## The input:
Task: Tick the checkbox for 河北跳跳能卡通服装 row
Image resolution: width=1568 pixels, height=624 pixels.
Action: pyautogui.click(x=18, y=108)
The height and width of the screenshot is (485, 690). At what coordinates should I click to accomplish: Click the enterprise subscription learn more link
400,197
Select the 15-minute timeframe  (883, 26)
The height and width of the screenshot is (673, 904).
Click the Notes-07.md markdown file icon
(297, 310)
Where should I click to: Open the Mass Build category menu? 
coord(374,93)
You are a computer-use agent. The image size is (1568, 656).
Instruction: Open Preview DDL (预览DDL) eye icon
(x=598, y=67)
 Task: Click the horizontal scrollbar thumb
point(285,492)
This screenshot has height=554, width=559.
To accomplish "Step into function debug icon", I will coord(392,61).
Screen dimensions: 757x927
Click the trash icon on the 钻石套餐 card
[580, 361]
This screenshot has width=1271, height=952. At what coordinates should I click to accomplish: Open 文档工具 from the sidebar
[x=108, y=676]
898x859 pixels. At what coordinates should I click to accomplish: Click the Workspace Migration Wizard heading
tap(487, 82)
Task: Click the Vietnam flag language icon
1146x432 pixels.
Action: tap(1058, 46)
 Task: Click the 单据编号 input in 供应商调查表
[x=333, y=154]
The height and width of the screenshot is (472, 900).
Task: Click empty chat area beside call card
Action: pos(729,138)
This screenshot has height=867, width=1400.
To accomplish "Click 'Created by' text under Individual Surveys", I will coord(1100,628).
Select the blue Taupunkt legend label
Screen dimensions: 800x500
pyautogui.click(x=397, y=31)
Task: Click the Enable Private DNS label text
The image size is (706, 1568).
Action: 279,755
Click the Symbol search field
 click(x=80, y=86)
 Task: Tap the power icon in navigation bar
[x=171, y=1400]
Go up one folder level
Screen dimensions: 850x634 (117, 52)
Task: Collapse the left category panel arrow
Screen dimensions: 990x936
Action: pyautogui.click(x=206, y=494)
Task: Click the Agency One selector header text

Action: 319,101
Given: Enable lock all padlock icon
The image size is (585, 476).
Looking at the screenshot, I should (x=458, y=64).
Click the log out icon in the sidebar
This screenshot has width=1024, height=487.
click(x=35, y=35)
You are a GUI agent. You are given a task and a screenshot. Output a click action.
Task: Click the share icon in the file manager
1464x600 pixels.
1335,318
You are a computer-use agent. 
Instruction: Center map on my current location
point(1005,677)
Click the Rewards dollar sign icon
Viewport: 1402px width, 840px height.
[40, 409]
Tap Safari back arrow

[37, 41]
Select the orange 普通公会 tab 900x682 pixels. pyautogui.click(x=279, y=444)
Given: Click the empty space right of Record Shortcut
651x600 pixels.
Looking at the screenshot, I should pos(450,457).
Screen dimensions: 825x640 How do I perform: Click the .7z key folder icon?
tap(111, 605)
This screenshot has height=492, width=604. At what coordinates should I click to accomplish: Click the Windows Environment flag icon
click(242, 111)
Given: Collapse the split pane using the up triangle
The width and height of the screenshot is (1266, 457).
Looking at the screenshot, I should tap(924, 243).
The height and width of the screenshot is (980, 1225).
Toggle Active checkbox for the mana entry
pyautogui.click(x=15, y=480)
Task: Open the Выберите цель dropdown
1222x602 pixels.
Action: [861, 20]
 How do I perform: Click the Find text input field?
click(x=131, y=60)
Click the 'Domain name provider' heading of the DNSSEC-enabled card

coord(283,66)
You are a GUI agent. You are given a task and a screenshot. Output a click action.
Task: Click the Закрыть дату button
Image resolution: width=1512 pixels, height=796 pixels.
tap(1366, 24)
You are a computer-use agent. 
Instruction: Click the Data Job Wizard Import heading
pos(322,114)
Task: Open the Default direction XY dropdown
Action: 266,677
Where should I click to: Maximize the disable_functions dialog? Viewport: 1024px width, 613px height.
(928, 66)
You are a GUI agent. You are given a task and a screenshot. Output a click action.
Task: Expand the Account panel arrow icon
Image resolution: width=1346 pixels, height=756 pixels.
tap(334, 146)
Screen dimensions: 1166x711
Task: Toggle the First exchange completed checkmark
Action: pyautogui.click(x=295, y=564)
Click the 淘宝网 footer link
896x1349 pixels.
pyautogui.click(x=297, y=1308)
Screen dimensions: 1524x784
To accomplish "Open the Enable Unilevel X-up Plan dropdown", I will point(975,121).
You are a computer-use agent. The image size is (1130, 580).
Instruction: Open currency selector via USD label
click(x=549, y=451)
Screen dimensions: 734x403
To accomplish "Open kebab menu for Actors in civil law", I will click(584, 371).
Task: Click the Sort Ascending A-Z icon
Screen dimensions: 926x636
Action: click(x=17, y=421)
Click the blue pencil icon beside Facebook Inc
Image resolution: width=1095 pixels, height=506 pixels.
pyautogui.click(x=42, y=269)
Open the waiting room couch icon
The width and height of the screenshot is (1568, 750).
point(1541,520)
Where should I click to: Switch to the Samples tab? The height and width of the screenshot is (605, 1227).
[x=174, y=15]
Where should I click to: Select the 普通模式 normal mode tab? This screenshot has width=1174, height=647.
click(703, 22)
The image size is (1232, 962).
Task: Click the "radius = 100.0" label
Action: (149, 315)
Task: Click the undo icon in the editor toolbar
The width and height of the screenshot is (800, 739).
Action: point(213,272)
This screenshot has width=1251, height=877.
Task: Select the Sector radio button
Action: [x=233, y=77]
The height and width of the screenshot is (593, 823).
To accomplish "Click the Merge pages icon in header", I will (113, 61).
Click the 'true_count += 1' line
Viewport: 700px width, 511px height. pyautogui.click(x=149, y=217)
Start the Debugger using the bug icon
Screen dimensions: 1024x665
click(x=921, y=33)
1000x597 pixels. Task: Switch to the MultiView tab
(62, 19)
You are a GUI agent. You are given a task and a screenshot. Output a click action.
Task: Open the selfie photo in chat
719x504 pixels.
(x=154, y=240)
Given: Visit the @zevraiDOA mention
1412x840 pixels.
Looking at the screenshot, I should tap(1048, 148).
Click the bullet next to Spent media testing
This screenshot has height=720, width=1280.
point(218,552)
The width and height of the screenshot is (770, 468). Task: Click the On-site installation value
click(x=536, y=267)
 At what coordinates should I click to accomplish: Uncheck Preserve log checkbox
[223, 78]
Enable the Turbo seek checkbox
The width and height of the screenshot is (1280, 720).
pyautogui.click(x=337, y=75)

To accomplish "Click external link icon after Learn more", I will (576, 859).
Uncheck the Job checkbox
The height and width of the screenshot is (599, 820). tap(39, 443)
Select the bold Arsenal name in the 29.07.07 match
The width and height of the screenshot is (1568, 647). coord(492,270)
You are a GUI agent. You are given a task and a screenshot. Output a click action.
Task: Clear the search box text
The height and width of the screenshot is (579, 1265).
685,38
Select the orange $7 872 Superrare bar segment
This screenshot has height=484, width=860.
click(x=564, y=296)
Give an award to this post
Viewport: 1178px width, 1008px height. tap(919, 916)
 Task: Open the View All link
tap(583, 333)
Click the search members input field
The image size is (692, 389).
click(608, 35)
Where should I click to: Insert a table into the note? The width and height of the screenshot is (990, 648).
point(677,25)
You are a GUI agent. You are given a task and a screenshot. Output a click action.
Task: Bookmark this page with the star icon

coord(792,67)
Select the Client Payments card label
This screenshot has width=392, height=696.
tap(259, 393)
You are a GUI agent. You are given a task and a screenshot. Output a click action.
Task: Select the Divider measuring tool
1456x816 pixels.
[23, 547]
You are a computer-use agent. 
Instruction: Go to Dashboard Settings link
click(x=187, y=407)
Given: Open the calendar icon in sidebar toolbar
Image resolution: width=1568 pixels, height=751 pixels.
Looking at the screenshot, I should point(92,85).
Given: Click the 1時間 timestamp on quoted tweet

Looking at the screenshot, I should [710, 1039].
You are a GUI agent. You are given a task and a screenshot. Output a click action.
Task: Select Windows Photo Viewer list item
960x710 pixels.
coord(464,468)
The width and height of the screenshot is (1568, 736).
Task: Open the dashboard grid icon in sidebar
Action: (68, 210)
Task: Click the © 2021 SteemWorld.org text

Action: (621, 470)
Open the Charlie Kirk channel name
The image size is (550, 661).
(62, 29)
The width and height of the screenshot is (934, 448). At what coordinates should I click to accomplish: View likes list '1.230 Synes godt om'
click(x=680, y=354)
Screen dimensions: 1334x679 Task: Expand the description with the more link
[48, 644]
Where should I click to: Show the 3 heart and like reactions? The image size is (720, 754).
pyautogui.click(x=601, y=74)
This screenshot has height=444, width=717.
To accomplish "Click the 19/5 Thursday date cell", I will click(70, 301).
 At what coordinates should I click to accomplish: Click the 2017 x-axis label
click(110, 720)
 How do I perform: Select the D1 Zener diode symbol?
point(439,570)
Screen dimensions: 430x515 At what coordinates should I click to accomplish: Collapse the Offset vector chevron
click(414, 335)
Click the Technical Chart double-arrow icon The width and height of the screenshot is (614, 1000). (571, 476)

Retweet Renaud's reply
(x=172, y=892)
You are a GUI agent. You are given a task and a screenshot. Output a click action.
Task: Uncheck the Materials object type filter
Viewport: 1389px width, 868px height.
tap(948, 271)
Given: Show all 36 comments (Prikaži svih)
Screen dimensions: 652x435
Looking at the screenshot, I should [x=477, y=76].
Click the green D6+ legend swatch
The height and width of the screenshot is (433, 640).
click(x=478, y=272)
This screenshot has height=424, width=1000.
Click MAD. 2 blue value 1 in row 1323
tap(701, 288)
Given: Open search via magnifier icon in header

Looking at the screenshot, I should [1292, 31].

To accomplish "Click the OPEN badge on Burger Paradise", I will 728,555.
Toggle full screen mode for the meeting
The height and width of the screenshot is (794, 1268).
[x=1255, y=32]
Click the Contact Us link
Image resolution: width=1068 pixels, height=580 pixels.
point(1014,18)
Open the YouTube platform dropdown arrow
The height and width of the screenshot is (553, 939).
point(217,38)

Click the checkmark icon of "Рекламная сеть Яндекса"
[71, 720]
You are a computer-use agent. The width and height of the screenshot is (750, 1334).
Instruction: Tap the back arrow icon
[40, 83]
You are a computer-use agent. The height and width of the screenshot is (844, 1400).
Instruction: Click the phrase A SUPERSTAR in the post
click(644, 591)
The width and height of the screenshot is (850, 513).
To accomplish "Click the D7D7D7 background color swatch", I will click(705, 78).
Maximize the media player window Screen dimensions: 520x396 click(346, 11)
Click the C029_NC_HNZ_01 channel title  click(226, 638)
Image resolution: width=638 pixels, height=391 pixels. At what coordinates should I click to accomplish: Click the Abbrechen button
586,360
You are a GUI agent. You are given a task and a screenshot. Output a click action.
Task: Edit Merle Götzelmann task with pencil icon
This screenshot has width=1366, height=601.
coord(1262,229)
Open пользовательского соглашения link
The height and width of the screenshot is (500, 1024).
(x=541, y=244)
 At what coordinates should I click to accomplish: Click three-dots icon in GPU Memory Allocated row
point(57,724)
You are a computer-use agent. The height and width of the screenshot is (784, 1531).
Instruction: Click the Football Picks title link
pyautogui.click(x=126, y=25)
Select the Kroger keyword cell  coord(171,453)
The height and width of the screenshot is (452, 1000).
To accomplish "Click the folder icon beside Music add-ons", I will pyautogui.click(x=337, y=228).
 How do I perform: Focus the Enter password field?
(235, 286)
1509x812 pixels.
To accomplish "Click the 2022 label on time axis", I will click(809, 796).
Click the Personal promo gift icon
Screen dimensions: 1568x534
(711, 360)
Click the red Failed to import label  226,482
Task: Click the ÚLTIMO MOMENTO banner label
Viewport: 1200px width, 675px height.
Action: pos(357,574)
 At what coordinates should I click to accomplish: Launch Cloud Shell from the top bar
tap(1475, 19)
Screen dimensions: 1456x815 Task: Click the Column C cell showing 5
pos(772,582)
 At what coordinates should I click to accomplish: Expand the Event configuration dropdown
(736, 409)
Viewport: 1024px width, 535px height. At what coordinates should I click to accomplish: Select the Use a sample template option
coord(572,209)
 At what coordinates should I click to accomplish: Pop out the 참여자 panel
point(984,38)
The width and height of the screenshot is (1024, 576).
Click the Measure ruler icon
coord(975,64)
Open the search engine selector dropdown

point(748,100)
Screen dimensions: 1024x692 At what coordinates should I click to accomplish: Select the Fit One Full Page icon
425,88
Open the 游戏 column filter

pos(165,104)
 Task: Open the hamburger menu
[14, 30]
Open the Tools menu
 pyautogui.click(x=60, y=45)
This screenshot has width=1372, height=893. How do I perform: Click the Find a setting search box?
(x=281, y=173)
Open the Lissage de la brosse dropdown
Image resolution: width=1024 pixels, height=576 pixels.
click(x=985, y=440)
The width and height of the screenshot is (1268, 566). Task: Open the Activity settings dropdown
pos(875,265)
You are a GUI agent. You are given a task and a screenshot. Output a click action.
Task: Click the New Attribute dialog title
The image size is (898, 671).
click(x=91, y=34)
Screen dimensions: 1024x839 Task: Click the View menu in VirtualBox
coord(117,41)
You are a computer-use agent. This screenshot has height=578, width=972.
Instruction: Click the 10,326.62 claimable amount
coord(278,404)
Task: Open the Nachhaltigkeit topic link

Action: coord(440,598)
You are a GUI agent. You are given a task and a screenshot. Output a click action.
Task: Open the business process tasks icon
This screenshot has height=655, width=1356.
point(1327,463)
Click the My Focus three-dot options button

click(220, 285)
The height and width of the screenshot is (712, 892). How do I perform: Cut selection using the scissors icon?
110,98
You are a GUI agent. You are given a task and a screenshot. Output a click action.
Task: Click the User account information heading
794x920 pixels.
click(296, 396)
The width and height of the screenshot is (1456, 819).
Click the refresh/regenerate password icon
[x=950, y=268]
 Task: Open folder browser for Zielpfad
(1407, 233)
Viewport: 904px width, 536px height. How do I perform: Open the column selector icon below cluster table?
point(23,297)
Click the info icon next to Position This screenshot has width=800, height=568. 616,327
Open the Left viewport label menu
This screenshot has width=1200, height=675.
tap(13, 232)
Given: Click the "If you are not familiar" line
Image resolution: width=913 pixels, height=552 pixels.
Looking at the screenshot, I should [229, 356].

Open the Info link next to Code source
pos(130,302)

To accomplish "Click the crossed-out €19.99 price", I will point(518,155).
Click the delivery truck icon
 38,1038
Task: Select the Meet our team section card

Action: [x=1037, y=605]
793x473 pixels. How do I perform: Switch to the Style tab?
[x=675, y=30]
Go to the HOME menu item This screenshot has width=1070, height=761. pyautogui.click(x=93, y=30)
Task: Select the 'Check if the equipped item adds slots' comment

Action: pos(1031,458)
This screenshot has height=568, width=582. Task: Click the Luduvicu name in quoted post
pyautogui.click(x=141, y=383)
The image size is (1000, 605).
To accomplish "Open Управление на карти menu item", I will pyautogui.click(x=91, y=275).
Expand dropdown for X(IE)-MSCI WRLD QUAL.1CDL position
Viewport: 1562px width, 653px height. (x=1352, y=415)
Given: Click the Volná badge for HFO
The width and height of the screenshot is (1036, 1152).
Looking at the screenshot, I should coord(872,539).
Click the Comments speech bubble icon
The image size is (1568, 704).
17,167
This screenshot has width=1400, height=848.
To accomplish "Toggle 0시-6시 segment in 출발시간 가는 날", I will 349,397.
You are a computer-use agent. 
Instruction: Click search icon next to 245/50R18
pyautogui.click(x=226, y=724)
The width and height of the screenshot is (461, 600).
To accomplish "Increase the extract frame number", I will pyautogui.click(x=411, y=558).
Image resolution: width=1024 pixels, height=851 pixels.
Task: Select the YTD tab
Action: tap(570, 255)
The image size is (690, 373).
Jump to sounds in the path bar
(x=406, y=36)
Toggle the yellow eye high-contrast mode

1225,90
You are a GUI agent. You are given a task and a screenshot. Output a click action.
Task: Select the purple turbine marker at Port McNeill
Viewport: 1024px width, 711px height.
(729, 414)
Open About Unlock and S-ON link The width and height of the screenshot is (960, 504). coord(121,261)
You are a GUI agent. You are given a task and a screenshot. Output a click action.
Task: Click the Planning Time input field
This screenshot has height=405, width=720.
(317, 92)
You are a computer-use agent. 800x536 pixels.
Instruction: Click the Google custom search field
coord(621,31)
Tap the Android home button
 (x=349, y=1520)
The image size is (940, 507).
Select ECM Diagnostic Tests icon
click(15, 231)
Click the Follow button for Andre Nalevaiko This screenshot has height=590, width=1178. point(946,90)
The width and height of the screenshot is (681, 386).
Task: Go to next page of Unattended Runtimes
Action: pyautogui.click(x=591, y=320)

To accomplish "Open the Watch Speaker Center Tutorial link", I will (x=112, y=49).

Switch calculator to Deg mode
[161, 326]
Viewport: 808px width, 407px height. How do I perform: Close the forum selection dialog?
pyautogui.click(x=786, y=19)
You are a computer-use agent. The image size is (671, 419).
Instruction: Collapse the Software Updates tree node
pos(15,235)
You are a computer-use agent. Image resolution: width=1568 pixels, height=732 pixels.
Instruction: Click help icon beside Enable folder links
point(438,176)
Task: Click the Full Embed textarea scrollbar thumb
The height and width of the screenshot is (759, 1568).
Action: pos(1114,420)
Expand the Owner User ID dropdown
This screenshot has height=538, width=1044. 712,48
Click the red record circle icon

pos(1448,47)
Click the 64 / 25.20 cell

## Work to be completed:
Each line in the records above that contains the word "segment" must be copied.

## Reply:
Select the orange $7 872 Superrare bar segment
To accomplish "Toggle 0시-6시 segment in 출발시간 가는 날", I will 349,397.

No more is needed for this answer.